Task description> Each line in the listing below that contains "application" should be returned.

====== Record set

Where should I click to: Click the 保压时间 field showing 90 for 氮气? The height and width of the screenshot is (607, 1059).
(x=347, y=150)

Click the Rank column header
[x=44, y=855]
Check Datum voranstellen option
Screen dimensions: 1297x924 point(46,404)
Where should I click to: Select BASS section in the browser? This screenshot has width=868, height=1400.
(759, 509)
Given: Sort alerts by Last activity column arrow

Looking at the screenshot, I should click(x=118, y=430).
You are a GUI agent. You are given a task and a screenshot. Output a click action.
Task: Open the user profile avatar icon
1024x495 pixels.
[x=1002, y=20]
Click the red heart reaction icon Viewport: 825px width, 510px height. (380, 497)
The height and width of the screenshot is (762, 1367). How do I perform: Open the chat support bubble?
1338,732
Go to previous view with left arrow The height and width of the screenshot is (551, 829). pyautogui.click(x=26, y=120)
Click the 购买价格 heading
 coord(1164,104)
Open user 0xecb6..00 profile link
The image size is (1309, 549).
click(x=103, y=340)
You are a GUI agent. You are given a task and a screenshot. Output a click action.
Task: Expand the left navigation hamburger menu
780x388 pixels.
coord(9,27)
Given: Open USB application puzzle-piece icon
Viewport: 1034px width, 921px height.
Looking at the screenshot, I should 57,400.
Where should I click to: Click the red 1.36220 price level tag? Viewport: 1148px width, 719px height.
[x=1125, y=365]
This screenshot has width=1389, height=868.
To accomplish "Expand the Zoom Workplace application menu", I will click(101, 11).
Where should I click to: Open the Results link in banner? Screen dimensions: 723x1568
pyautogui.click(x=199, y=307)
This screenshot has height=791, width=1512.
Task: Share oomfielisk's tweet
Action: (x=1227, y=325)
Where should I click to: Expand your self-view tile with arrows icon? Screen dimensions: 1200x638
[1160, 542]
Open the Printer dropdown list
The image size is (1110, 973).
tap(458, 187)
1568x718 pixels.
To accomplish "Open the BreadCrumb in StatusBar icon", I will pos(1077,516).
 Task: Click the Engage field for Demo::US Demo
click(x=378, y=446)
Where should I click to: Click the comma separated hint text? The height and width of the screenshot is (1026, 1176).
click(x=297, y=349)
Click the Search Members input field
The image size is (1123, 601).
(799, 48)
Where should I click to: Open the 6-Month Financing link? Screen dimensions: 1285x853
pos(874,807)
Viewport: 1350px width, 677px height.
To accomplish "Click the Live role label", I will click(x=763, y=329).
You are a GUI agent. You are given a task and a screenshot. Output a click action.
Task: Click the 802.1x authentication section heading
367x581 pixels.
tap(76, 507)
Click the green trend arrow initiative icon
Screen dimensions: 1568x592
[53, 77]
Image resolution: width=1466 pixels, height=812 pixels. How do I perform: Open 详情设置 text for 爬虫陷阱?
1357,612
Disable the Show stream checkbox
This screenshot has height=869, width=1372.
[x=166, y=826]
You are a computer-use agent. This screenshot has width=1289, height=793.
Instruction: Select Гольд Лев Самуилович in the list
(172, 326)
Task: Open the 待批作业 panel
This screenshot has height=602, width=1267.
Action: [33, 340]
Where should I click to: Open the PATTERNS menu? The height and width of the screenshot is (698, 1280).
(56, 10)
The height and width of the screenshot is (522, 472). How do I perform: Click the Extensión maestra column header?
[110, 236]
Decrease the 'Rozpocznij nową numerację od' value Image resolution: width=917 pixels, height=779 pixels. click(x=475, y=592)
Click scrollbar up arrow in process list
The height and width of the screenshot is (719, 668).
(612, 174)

============

Response box>
Given: Open USB application puzzle-piece icon
To accomplish "Expand the Zoom Workplace application menu", I will click(101, 11).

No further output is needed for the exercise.